NEI <- readRDS("summarySCC_PM25.rds")
SCC <- readRDS("Source_Classification_Code.rds")
as long as each of those files is in your current working directory (check by calling dir() and see if those files are in the listing).
The overall goal of this assignment is to explore the National Emissions Inventory database and see what it say about fine particulate matter pollution in the United states over the 10-year period 1999-2008. You may use any R package you want to support your analysis.
Fine particulate matter (PM2.5) is an ambient air pollutant for which there is strong evidence that it is harmful to human health. In the United States, the Environmental Protection Agency (EPA) is tasked with setting national ambient air quality standards for fine PM and for tracking the emissions of this pollutant into the atmosphere. Approximatly every 3 years, the EPA releases its database on emissions of PM2.5. This database is known as the National Emissions Inventory (NEI). You can read more information about the NEI at the EPA National Emissions Inventory web site.
For each year and for each type of PM source, the NEI records how many tons of PM2.5 were emitted from that source over the course of the entire year. The data used are for 1999, 2002, 2005, and 2008.
The first step is to maker sure the data file is downloaded and extracted
# Download archive file, if it does not exist
if(!(file.exists("summarySCC_PM25.rds") &&
file.exists("Source_Classification_Code.rds"))) {
archiveFile <- "NEI_data.zip"
if(!file.exists(archiveFile)) {
archiveURL <- "https://d396qusza40orc.cloudfront.net/exdata%2Fdata%2FNEI_data.zip"
download.file(url=archiveURL,destfile=archiveFile,method="curl")
}
unzip(archiveFile)
}
We now load the NEI and SCC data frames from the .rds files.
NEI <- readRDS("summarySCC_PM25.rds")
SCC <- readRDS("Source_Classification_Code.rds")
View the data imported
head(NEI)
## fips SCC Pollutant Emissions type year
## 4 09001 10100401 PM25-PRI 15.714 POINT 1999
## 8 09001 10100404 PM25-PRI 234.178 POINT 1999
## 12 09001 10100501 PM25-PRI 0.128 POINT 1999
## 16 09001 10200401 PM25-PRI 2.036 POINT 1999
## 20 09001 10200504 PM25-PRI 0.388 POINT 1999
## 24 09001 10200602 PM25-PRI 1.490 POINT 1999
head(SCC)

● **Data shown**

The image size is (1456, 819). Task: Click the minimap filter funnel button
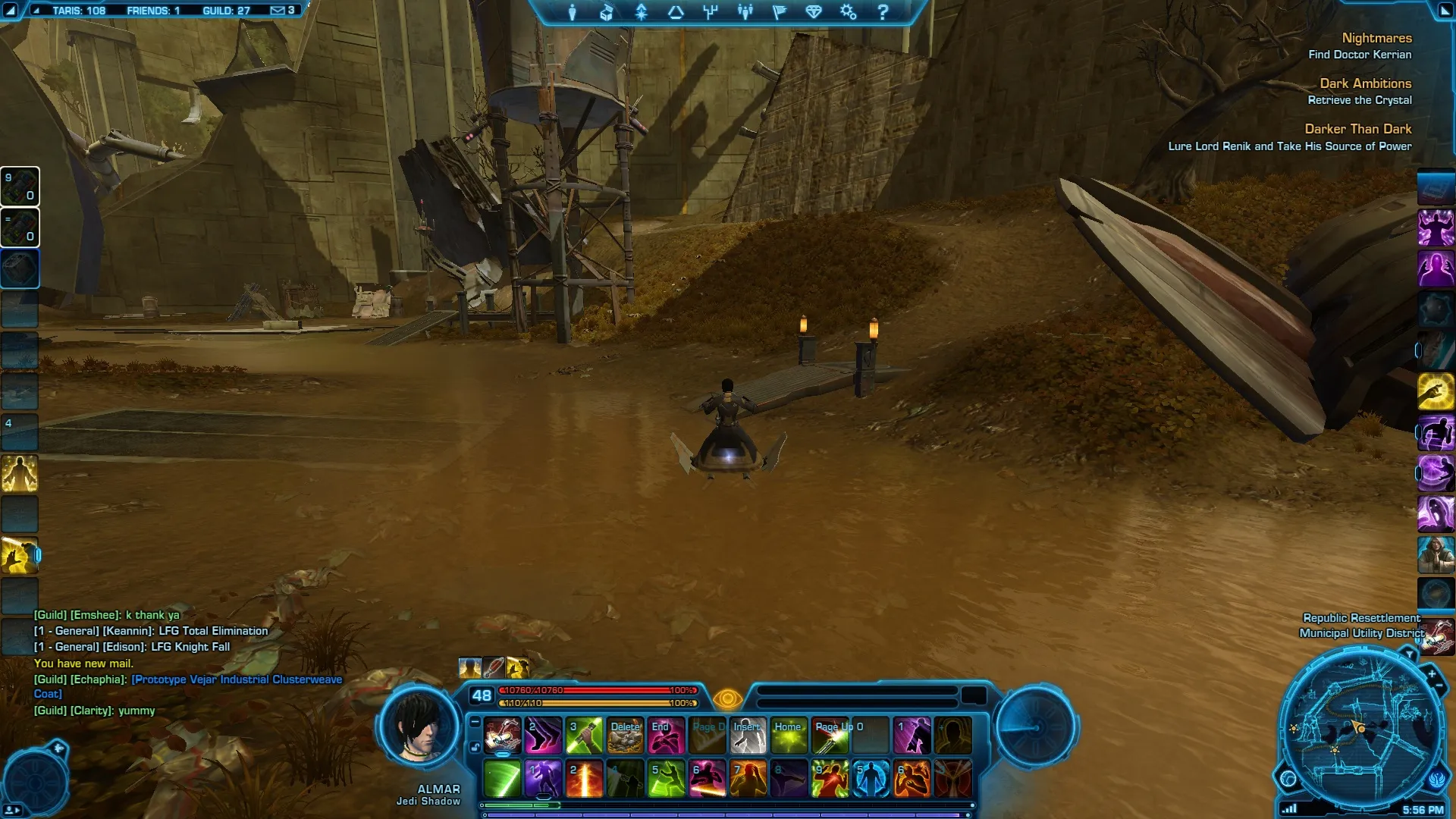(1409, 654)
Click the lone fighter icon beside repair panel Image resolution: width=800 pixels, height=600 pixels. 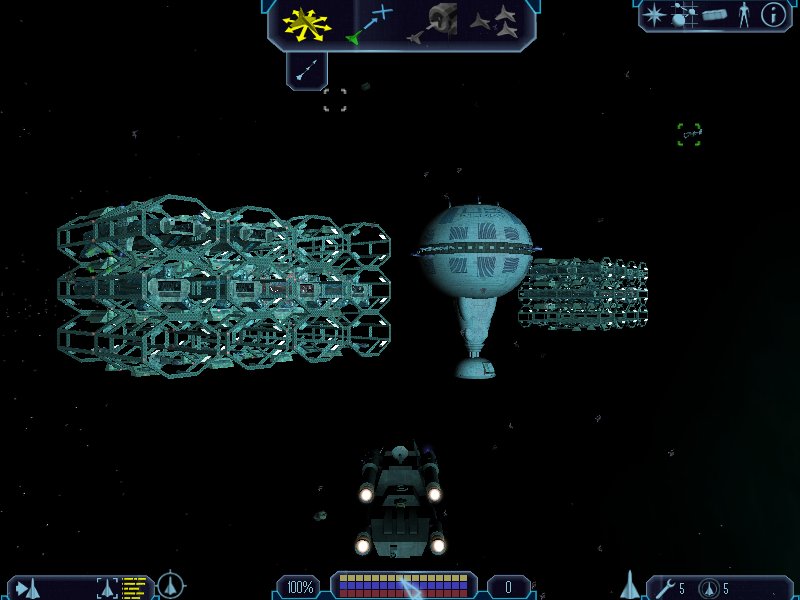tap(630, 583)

● **Problem to work on**
In the PM2.5 emissions text, retype the passage from "The overall goal" up to and including "support your analysis.".

● **Written response**
The overall goal of this assignment is to explore the National Emissions Inventory database and see what it say about fine particulate matter pollution in the United states over the 10-year period 1999-2008. You may use any R package you want to support your analysis.